Les mauvaises compagnies corrompent les bonnes mœurs ; c’est très connu. Cet avertissement est surtout pour les jeunes. Quelqu’un de sensé marche droit ; il n’est ni un ivrogne, ni glouton (Proverbes 20:1; 23:2). Les insensés, par contre, filent du mauvais coton. Ils ont pour Dieu leur ventre, et engourdis par leurs excès (Proverbes 23:29-35), ils tombent dans une paresse stuporeuse chronique qui les rend incapables de faire face à leurs dépenses extravagantes.

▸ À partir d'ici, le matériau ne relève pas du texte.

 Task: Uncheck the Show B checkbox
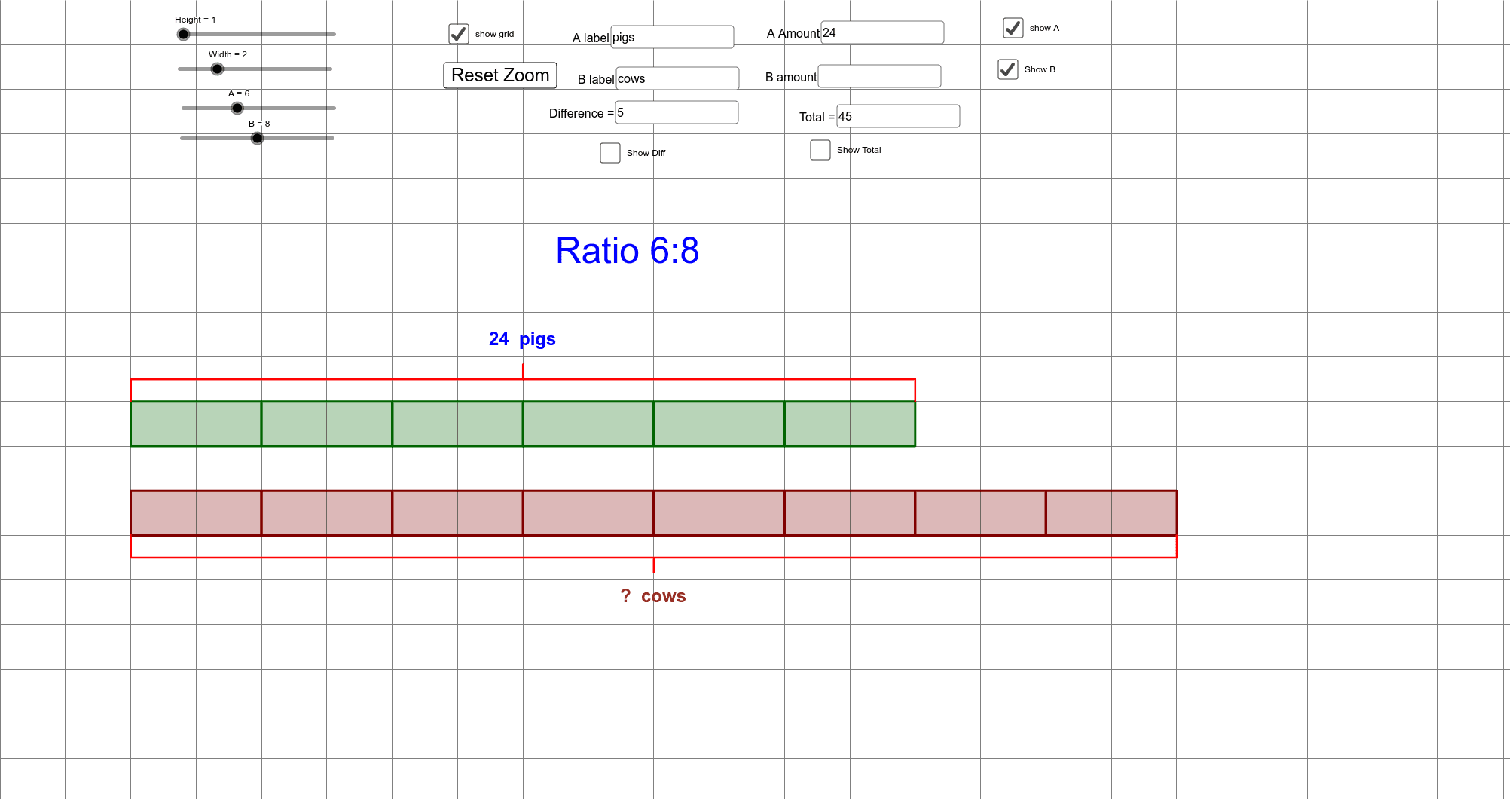point(1008,69)
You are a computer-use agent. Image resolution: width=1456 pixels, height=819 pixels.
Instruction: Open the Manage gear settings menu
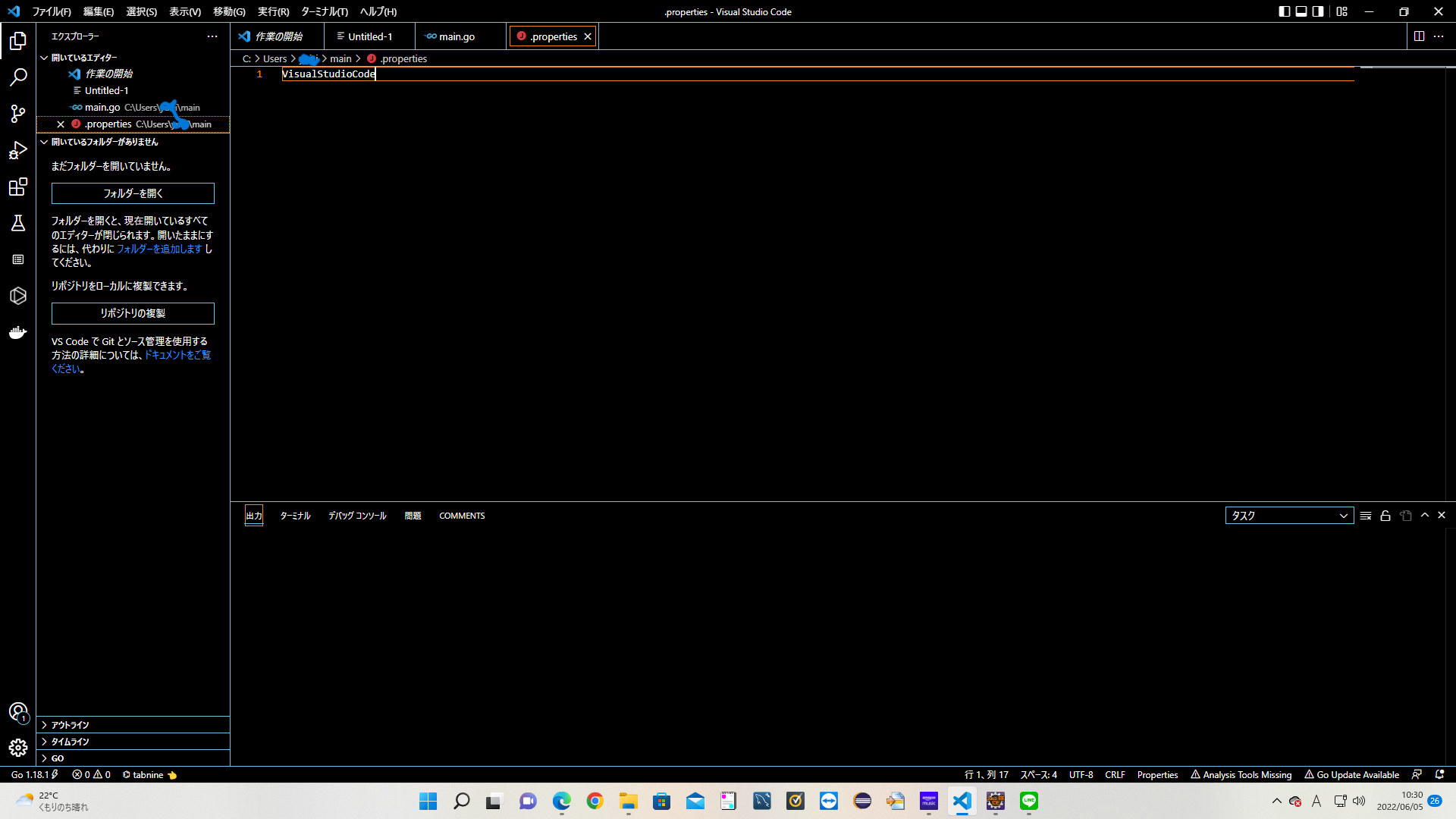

Le paresseux est frère du mendiant.
➡️ Écoute ton père, qui t’a donné la vie, et ne méprise pas ta mère devenue âgée (Proverbes 23:22).
Les proverbes et d’autres passages des Écritures (Exode 20:12), exhortent fréquemment les jeunes à l’obéissance, à la soumission et au respect des parents parce que de la plus tendre enfance à l’adolescence, ils ont la fâcheuse tendance à ne vouloir en faire qu’à leur tête. Un commandement de la Loi dit : Tu te lèveras devant ceux qui ont des cheveux blancs, tu honoreras la personne du vieillard, c’est ainsi que tu révéreras ton Dieu. Je suis l’Éternel (Lévitique 19:32).
Dans une famille normale, même un jeune qui poursuivrait la sagesse n’aurait pas l’expérience de la vie de son père ou de sa mère ; ça va de soi. Alors, s’il a la moindre jugeote dans sa petite tête de linotte, il n’hésitera pas à prendre conseil auprès de ses vieux parents parce qu’ils peuvent encore lui enseigner beaucoup de choses qui relèvent du bon sens et du savoir-faire ici-bas.